• DESCRIPTION OF THE TASK: Set down exactly the stretch of lines below that opens at the line containing "The width and" and continues through the last line of the entries, and nothing else.

• DATA FOR PROCESSING:

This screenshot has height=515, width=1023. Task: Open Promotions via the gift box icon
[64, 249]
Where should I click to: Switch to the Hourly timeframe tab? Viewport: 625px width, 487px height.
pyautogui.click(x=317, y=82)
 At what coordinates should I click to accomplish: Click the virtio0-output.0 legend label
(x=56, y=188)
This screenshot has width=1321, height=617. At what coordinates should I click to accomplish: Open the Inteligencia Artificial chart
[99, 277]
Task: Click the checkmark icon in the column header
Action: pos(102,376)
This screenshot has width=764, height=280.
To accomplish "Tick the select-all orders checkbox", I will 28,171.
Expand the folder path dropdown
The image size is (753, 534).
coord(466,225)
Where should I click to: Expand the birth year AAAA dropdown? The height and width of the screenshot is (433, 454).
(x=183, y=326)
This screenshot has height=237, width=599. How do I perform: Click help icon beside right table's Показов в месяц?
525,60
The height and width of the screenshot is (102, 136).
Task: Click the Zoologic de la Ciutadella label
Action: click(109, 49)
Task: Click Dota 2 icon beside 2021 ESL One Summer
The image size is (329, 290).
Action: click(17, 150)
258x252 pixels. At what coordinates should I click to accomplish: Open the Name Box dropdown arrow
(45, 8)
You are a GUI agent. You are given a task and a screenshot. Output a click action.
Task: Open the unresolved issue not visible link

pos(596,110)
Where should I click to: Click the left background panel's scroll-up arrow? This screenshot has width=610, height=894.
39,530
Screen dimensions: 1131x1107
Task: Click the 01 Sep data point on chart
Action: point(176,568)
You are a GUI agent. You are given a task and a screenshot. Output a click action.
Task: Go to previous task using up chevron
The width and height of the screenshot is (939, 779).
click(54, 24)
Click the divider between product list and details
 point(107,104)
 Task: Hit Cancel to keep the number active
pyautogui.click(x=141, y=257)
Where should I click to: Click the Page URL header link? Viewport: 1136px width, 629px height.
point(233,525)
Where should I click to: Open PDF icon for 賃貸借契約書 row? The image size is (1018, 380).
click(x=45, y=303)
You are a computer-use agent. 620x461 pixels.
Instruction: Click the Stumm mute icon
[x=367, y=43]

• ANSWER TO THIS TASK:
The width and height of the screenshot is (939, 779).
click(54, 24)
Click the divider between product list and details
 point(107,104)
 Task: Hit Cancel to keep the number active
pyautogui.click(x=141, y=257)
Where should I click to: Click the Page URL header link? Viewport: 1136px width, 629px height.
point(233,525)
Where should I click to: Open PDF icon for 賃貸借契約書 row? The image size is (1018, 380).
click(x=45, y=303)
You are a computer-use agent. 620x461 pixels.
Instruction: Click the Stumm mute icon
[x=367, y=43]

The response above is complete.